YOUR INSTRUCTIONS:
Your answer should be the lines below from the one with "search (1319, 54)" to the one with "Ge lyster till", both included, given again exactly and with nothing added.

EXTRACTED INFORMATION:
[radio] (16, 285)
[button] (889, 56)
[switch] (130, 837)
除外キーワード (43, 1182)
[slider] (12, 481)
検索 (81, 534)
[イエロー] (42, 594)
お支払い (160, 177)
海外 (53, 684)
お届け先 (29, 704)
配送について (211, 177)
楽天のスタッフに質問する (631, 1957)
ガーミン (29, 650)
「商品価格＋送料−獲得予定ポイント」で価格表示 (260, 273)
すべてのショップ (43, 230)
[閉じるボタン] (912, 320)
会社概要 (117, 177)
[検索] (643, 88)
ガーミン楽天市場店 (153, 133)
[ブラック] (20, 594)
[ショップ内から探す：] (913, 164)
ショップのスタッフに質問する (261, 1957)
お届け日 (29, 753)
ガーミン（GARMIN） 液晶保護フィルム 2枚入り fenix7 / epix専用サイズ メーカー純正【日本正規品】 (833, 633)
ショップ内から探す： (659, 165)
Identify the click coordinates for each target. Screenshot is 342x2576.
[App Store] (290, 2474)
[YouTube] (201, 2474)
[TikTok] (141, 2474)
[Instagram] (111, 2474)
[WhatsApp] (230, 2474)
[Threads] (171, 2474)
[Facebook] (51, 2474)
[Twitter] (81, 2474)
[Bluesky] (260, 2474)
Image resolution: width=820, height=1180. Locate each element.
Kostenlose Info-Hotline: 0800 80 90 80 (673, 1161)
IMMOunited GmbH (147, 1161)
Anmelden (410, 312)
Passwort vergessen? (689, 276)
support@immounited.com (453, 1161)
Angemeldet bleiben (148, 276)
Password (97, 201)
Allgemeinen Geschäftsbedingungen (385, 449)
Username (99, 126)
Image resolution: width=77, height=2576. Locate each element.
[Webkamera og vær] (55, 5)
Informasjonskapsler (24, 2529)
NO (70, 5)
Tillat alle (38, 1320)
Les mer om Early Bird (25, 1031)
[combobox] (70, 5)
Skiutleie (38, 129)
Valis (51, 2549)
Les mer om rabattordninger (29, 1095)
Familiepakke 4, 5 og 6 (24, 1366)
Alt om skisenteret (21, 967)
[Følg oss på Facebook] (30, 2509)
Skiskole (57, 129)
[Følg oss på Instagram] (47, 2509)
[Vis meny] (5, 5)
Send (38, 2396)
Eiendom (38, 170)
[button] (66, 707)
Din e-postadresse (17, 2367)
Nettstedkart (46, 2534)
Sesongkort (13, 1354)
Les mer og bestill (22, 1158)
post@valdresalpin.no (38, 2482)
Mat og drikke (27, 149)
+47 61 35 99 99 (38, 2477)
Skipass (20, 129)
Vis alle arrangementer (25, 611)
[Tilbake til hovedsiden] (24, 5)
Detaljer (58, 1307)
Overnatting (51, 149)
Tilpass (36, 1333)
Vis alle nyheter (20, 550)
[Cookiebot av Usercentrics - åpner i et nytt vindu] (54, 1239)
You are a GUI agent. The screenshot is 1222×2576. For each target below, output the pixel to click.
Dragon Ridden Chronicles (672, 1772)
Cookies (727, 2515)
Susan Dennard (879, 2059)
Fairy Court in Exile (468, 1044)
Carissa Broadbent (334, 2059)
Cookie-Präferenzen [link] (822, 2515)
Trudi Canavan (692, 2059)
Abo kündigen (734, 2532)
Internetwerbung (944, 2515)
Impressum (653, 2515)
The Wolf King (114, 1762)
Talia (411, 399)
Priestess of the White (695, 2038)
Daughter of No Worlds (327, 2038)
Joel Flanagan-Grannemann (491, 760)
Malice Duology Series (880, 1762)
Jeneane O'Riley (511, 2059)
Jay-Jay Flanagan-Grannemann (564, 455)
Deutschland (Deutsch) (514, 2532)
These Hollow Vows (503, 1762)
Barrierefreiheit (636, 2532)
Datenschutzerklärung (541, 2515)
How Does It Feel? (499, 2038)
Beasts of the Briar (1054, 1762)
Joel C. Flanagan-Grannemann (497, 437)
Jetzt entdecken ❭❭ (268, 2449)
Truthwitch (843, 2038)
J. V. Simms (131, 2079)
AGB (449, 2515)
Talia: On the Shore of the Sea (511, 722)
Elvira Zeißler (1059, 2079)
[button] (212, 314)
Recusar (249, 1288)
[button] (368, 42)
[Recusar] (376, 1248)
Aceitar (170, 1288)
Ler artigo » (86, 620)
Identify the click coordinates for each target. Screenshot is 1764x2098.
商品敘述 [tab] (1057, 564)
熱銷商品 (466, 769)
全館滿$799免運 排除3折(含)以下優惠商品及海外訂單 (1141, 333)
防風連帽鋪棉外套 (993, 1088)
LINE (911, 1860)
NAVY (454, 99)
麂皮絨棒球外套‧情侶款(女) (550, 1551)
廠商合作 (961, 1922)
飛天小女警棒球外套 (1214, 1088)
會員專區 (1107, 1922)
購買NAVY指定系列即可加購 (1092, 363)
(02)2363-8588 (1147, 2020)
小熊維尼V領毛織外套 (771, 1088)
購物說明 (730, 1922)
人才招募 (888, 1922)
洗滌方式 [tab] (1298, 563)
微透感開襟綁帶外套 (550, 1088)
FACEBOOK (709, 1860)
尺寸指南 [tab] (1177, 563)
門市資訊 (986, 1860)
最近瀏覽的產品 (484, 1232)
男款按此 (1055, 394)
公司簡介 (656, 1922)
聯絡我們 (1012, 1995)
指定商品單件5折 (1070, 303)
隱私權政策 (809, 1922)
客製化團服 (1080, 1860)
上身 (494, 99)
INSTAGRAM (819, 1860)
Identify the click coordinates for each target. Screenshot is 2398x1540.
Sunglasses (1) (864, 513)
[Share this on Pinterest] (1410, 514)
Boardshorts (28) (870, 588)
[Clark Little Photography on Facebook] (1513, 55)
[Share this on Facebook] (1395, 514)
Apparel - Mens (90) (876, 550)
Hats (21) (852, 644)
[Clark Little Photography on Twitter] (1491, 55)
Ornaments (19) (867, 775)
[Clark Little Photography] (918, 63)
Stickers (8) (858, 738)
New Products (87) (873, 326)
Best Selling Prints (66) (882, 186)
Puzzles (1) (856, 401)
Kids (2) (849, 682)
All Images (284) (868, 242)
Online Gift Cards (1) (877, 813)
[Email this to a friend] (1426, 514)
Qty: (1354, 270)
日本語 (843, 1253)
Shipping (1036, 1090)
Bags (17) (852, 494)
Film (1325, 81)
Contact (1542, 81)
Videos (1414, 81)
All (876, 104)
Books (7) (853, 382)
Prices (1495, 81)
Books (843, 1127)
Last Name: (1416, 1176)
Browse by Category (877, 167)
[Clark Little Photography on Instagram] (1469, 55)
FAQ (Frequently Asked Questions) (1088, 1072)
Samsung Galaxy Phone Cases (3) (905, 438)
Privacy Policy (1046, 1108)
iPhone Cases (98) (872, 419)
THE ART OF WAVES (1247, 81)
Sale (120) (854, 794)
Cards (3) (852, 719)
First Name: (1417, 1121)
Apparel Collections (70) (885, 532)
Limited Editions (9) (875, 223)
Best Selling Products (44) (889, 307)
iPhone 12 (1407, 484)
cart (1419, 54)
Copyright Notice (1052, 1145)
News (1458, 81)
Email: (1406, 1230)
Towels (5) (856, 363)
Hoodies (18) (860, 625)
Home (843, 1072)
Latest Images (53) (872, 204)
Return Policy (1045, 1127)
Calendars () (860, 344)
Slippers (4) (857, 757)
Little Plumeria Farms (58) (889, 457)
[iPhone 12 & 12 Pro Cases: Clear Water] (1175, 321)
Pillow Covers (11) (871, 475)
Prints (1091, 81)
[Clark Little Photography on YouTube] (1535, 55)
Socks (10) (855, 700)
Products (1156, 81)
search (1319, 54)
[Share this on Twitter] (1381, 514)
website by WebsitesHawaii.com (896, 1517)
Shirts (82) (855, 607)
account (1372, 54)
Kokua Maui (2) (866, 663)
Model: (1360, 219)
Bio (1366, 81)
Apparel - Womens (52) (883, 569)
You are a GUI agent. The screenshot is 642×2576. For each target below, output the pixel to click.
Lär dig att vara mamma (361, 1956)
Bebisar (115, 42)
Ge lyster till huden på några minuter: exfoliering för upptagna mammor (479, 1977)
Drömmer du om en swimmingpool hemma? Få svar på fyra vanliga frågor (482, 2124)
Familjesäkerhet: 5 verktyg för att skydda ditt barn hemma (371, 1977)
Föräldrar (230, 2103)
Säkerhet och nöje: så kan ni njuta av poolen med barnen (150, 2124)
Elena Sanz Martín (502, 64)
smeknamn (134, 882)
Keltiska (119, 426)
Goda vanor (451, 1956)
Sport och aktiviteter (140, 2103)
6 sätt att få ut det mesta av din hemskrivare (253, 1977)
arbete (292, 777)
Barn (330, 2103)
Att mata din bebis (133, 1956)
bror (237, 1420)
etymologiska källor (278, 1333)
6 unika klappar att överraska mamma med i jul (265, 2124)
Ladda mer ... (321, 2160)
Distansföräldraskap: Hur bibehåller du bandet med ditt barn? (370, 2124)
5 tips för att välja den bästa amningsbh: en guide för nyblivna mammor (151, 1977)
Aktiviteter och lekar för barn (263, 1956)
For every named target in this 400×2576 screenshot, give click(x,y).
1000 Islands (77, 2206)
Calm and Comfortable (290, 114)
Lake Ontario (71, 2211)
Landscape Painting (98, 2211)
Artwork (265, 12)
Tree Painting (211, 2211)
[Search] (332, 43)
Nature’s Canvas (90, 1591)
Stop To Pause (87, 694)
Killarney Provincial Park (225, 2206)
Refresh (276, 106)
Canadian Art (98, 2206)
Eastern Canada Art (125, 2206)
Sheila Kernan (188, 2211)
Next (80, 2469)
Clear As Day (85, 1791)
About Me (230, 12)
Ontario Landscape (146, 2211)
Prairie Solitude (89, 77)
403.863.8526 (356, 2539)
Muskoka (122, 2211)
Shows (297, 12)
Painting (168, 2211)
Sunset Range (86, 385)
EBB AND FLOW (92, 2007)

ANSWER BOX:
search (1319, 54)
[Share this on Twitter] (1381, 514)
website by WebsitesHawaii.com (896, 1517)
Shirts (82) (855, 607)
account (1372, 54)
Kokua Maui (2) (866, 663)
Model: (1360, 219)
Bio (1366, 81)
Apparel - Womens (52) (883, 569)
You are a GUI agent. The screenshot is 642×2576. For each target below, output the pixel to click.
Lär dig att vara mamma (361, 1956)
Bebisar (115, 42)
Ge lyster till huden på några minuter: exfoliering för upptagna mammor (479, 1977)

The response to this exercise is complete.